The startup has secured over $800 million in letters of intent from automotive partners, Aguilar says, and is two months into an 18 month plan to prove that it can produce its chips at full demand rate.
Even after verifying production capabilities, the technology will have to face “very tough” safety testing for thousands of consecutive hours in realistic conditions, like vibrations, thermal cycles, and rain, before it can come to market, Li says.
Saving power
In the meantime, Omnitron is applying its technology to solve a different problem faced by a different industry. By 2030, AI data centers are expected to require around 945 terawatt hours to function—more than the country of Japan consumes today. The problem is “the way data moves,” Aguilar says. When data is sent from one part of the data center to another, optical signals are converted into electrical signals, rerouted, and then turned back to optical signals to be sent on their way. This process, which takes place in systems called network switches, burns huge amounts of power.
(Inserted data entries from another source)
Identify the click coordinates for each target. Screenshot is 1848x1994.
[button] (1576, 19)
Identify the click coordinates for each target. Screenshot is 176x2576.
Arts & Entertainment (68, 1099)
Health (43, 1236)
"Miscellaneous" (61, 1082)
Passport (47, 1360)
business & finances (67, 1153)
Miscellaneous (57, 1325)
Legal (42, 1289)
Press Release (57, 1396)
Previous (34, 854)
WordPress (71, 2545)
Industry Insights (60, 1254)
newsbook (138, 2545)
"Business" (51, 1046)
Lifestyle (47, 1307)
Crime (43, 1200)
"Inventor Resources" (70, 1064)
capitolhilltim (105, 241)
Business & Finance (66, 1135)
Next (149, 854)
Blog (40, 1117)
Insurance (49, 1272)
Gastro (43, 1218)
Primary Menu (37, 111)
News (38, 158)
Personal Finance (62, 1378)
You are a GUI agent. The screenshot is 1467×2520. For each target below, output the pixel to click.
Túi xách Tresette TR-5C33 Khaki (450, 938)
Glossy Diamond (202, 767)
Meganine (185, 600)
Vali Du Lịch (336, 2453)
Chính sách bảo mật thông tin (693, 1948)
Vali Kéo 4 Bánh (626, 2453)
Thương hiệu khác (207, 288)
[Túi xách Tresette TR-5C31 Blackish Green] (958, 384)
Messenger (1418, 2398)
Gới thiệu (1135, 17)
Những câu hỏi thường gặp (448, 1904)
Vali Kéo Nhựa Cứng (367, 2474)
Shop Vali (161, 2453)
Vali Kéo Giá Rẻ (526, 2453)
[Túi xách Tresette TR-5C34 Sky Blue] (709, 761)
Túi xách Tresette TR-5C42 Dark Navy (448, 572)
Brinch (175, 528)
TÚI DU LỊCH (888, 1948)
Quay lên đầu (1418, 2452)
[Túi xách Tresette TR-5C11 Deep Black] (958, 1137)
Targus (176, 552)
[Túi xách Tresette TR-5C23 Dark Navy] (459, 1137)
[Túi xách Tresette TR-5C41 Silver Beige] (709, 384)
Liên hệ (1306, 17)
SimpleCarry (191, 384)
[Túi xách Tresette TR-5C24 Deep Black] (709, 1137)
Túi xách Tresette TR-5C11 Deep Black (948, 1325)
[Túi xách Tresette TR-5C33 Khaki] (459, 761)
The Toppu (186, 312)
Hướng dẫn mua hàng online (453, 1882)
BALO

Google’s solution, called Apollo, is to keep the data packets in the form of optical signals for the duration of their travels, which yields a 40 percent power savings, the company claims. Apollo does so by using an array of mirrors to direct the data. Aguilar is planning to make the process even more efficient using dense arrays of Omnitron’s more powerful mirrors. Doing so could quadruple the amount of data each network switch could route by increasing the number of channels in each switch from 126 to 441, Aguilar says.
Omnitron is still early in its data center implementation, so it’s not yet clear to what degree this technology can really improve on Google’s Apollo. However, following a “critical design review” in mid-September, “one of the world’s top AI hyperscalers has requested our mirrors for their next generation switch,” Aguilar says. “This is proof that Omnitron solves a problem that even the biggest AI infrastructure companies can’t address in house.”
And there may be even more applications to come. Omnitron has received feelers from the defense industry, space companies, and groups interested in methane detection, says Aguilar. “It’s pretty cool seeing the people knock on our door for this because I was just focusing on lidar,” he says.